■ TASK ITEM ■
Although the data below holds other lines too, output only those from the line with "Select the orange" up to and including the line with "Task: Click the ¥3168.00 item price", exactly as they appear.

Stored items
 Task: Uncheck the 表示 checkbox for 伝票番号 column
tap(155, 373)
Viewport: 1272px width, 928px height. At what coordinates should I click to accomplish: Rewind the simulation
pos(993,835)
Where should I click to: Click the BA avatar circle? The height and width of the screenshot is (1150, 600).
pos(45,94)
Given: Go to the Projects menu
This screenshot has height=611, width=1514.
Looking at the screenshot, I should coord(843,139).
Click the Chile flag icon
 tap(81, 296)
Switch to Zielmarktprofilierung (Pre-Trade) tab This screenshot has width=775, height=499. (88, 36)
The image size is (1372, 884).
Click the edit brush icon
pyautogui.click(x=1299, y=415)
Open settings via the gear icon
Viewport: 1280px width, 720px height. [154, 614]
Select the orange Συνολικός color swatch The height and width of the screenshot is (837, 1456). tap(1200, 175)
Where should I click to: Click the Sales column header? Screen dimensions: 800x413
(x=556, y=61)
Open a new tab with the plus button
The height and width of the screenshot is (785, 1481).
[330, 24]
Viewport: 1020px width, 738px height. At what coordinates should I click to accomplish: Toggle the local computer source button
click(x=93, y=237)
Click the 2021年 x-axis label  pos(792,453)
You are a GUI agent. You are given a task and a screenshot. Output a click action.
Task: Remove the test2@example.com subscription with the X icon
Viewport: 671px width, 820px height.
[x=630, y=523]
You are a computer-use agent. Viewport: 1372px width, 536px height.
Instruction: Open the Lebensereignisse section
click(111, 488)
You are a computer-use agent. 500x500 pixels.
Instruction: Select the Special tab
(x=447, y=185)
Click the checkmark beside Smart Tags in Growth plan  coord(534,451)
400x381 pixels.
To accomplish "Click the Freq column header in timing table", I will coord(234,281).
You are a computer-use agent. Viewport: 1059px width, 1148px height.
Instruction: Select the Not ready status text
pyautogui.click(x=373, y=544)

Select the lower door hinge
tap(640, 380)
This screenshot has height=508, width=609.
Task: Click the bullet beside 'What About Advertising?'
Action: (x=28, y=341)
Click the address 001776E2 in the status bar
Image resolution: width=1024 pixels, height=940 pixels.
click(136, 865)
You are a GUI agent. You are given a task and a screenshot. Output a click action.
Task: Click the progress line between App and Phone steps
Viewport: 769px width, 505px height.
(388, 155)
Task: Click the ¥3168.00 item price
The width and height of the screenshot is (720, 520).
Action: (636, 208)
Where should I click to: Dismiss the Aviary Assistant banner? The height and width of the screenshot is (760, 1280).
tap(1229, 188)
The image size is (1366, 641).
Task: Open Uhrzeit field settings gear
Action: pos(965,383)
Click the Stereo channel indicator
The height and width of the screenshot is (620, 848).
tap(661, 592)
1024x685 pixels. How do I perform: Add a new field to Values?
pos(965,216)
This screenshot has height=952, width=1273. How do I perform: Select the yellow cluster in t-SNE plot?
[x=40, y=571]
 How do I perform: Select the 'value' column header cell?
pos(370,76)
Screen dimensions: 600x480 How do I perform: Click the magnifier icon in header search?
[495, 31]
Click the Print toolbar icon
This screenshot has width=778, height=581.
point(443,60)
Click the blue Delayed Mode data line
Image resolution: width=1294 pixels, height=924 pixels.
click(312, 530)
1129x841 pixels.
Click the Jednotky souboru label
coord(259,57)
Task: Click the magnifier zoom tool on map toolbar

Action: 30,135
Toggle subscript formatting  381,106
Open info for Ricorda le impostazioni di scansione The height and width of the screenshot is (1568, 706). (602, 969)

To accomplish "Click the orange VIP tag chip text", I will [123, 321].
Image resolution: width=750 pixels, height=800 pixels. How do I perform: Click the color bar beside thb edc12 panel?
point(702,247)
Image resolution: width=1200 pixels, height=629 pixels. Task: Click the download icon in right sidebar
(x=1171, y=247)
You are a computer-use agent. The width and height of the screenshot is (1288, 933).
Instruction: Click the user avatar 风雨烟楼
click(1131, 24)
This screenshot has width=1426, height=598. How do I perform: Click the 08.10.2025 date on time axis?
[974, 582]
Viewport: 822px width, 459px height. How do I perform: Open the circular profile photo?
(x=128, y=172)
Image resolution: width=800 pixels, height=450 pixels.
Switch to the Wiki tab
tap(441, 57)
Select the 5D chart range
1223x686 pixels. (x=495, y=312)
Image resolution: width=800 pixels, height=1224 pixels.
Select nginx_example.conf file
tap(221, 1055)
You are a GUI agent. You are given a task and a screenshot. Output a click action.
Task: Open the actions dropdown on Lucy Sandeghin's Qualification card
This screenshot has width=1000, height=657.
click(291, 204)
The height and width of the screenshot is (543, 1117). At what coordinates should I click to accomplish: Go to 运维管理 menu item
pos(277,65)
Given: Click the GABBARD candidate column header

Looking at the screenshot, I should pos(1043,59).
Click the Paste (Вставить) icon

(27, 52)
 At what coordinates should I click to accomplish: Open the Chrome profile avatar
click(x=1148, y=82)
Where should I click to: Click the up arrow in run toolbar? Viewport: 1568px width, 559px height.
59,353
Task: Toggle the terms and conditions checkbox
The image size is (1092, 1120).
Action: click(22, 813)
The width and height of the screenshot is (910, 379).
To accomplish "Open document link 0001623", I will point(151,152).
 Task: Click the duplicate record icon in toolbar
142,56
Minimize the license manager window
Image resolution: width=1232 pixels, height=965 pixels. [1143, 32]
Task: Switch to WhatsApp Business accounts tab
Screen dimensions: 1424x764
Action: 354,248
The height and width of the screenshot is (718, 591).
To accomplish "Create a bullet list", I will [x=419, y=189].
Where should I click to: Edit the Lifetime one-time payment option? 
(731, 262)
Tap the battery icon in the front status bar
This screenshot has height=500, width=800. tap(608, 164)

■ TASK SOLUTION ■
Select the orange Συνολικός color swatch The height and width of the screenshot is (837, 1456). tap(1200, 175)
Where should I click to: Click the Sales column header? Screen dimensions: 800x413
(x=556, y=61)
Open a new tab with the plus button
The height and width of the screenshot is (785, 1481).
[330, 24]
Viewport: 1020px width, 738px height. At what coordinates should I click to accomplish: Toggle the local computer source button
click(x=93, y=237)
Click the 2021年 x-axis label  pos(792,453)
You are a GUI agent. You are given a task and a screenshot. Output a click action.
Task: Remove the test2@example.com subscription with the X icon
Viewport: 671px width, 820px height.
[x=630, y=523]
You are a computer-use agent. Viewport: 1372px width, 536px height.
Instruction: Open the Lebensereignisse section
click(111, 488)
You are a computer-use agent. 500x500 pixels.
Instruction: Select the Special tab
(x=447, y=185)
Click the checkmark beside Smart Tags in Growth plan  coord(534,451)
400x381 pixels.
To accomplish "Click the Freq column header in timing table", I will coord(234,281).
You are a computer-use agent. Viewport: 1059px width, 1148px height.
Instruction: Select the Not ready status text
pyautogui.click(x=373, y=544)

Select the lower door hinge
tap(640, 380)
This screenshot has height=508, width=609.
Task: Click the bullet beside 'What About Advertising?'
Action: (x=28, y=341)
Click the address 001776E2 in the status bar
Image resolution: width=1024 pixels, height=940 pixels.
click(136, 865)
You are a GUI agent. You are given a task and a screenshot. Output a click action.
Task: Click the progress line between App and Phone steps
Viewport: 769px width, 505px height.
(388, 155)
Task: Click the ¥3168.00 item price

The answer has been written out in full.